BF: Clearly the problem isn’t in just the three states, but is in the entire system. In reality, the so-called battleground states are only close because of the massive stripping of the voter rolls of black, minority and poor voters. In addition to that, a racist and politically-motivated war on drugs has eliminated many black male and minority voters.
My co-author Harvey Wasserman and I wrote about this in our book “The Strip and Flip Selection of 2016: Five Jim Crows and Electronic Election Theft.” At the core of our system is this new Jim Crow that allows states to purge black and minority voters in unconstitutional ways and get away with it. They know they have to strip the vote, deregister people of color, so they can make the election close enough to get away with flipping it.
In my state of Ohio, Secretary of State Jon Husted purged 1 million voters in the run-up to the 2016 election. If voting were a constitutional right and if the state was obligated to register its citizens to vote, as they do under the European Union Constitution, the states of Wisconsin, Michigan, Pennsylvania, North Carolina, Florida and Ohio wouldn’t be battleground states.
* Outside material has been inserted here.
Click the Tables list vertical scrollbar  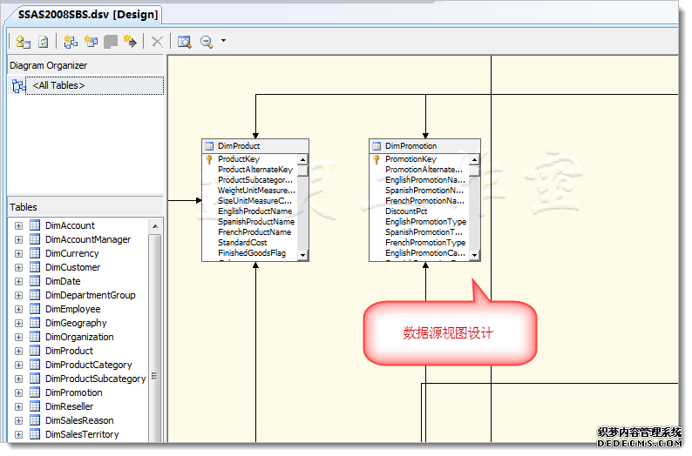pyautogui.click(x=155, y=331)
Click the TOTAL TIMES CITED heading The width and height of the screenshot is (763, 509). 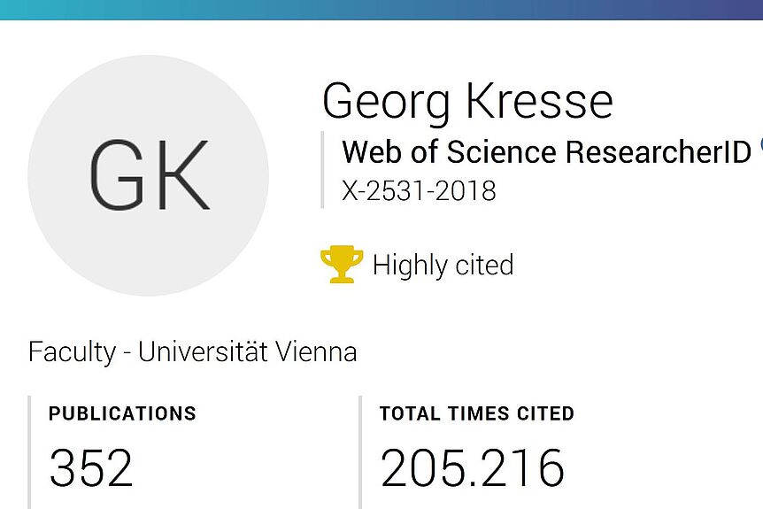[x=477, y=413]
I agree with what President Jimmy Carter told Der Spiegel, the US is a dysfunctional democracy.
Vote purging is more widespread now than it was in 1965 when we passed the Voting Rights Act. None of these states would have needed to be recounted if we had universal registration and it was a constitutional right. The vote would not have been close.
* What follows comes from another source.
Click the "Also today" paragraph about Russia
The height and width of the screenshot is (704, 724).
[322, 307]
Another problems is the lock that the two major political parties have over this dysfunctional democracy. We need to desperately hear other voices and elect other people -- be they Green, Libertarian, or others.
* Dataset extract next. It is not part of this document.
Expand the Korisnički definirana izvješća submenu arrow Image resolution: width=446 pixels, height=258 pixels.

JB: Carter was right on target with his remarks. Anything you’d like to add before we wrap this up? How can people follow the progress of the recount/s? Do you still need funding for Pennsylvania? What else do we need to know?
BF: One thing I’d like to point out is that there is already a system that counts scanned ballots with open source software. It is used in Humboldt County, California. It’s called the Trachtenberg system. The key is to get rid of proprietary software as a first step and allow only open source software controlled by the government, not private companies, until we can move to hand counted paper ballots.
The last time I looked, we still needed another $1.5 million to recount Pennsylvania and pay all of the expenses. There are numerous election integrity sites, I think most of the readers of OpEdNews realize that the worst place to get their information is from the mainstream for-profit media. People need to go to the Green Party site and volunteer and if you are an election integrity activist and you live in any of the recount states or nearby.
This is a historic event. The only legitimate excuse for not participating would be if you were standing with our Native brothers and sisters at Standing Rock.
JB: Okay, readers: If you haven’t donated yet to the recount effort, don’t miss your chance! Thanks so much for talking with me, Bob. This is, indeed, historic. Good luck in the recounts.
BF: My pleasure, thank you Joan. You are always on top of things in the election integrity world. I appreciate your work!
JB: Thank you, Bob. But I’m not the one doing the heavy lifting. Thanks to you and Harvey and the entire election integrity community for never giving up after all these years and tainted elections. It’s inspiring!